[Stored items]

- - -

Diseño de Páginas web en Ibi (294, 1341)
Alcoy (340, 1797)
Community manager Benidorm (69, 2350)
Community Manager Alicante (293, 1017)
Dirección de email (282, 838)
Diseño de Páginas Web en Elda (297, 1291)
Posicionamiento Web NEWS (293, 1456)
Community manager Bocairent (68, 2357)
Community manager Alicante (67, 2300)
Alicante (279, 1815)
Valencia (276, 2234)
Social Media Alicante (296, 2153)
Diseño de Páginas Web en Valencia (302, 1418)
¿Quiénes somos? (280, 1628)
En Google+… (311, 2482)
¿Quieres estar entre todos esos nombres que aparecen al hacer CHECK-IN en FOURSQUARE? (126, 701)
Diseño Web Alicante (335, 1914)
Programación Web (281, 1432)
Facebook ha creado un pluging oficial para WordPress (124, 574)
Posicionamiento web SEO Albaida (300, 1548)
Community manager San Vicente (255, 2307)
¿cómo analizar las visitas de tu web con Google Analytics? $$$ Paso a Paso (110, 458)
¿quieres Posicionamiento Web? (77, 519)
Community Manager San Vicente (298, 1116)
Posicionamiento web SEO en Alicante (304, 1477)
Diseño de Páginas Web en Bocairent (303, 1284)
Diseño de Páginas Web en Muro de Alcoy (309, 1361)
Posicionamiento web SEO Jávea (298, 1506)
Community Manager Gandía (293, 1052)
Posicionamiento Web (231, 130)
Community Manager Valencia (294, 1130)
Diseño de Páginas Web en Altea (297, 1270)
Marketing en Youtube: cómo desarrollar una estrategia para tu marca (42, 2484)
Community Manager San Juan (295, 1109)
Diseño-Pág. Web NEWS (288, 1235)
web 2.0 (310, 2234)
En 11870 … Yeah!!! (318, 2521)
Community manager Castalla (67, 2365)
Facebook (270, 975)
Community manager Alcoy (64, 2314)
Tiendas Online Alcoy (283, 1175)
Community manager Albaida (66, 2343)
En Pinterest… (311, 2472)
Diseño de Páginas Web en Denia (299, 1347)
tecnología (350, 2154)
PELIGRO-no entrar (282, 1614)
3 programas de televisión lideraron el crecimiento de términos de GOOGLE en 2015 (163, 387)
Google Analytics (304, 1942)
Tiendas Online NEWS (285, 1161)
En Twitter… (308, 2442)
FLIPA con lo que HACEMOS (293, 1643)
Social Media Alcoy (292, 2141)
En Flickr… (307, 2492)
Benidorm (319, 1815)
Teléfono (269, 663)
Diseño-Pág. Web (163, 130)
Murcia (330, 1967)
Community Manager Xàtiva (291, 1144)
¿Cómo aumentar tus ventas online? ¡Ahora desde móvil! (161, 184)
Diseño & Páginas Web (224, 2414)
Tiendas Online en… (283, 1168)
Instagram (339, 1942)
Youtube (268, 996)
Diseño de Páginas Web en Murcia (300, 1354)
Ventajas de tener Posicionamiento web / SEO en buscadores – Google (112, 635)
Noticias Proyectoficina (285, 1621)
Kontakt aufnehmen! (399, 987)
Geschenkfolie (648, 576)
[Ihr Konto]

- - -

Search the data above for "Tiendas" and copy every line where it turns up.

TASK SOLUTION =>
Tiendas Online Alcoy (283, 1175)
Tiendas Online NEWS (285, 1161)
Tiendas Online en… (283, 1168)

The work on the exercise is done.